Seamos honestos: colocar un calentador a 30 pies de altura es una apuesta arriesgada. Una vez que está allí arriba, no se puede subir por una escalera cada pocas semanas solo para reemplazar el elemento que ya no funciona. Es muy molesto. Además, en un almacén, el aire suele estar lleno de polvo y humedad, lo cual daña los tubos de cuarzo convencionales.
Esta es la razón por la cual la mayoría de estas lámparas se estropean: se debe a la presencia de “puntos calientes”. Imagina una pequeña gota de agua o un grano de polvo que llega a un elemento caliente. Eso crea una gran diferencia de temperatura en ese punto específico. Esa presión hace que el cuarzo se agriete. Así de simple.
Para evitar esto, diseñamos una carcasa a prueba de salpicaduras. Funciona como un escudo que aleja el agua y la humedad del emisor, permitiendo así que el calor se distribuya de manera uniforme. Sin sorpresas, sin grietas.
Luego está el problema del vaho. En espacios industriales grandes, la condensación es un verdadero problema. Cuando los reflectores o tubos se empañan, el calor no llega al suelo, sino que se dispersa. Al final, se calienta el techo en lugar de las personas que están en el suelo. Resolvimos este problema con un recubrimiento especial en las lentes y un chasis sellado. Esto evita que entre la humedad y mantiene el calor en el lugar donde se necesita.
Pero hay un inconveniente: al añadir protecciones y sellos, hay una barrera física entre el calor y la habitación.
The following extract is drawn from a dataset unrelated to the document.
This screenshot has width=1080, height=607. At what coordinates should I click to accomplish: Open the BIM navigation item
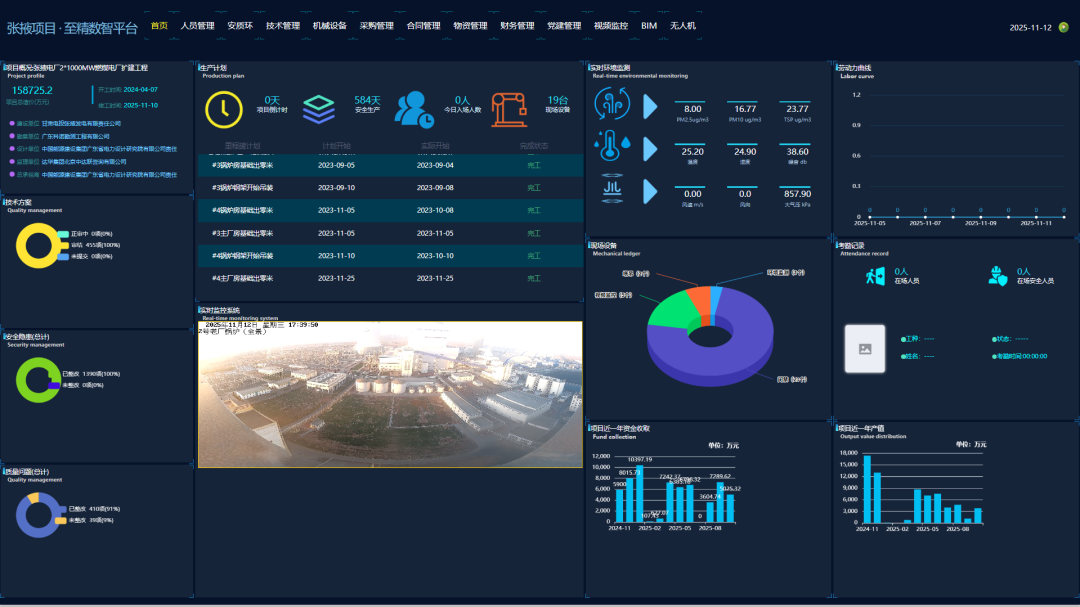tap(649, 26)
Se pierde un poco de potencia en comparación con un tubo sin protección. Pero la ventaja es que los calentadores duran más tiempo. Dejas de gastar una fortuna en alquiler de elevadores y en servicios técnicos para reemplazar las bombillas quemadas. A largo plazo, es mucho mejor.
Una última cosa antes de instalarlos: estas unidades son un poco más pesadas que las versiones básicas, debido a esa protección adicional. Asegúrate de verificar bien los soportes de montaje y las vigas del techo. Si parecen demasiado delgadas, refuerza primero esos elementos. No querrás que tus calentadores se desplomen después de seis meses.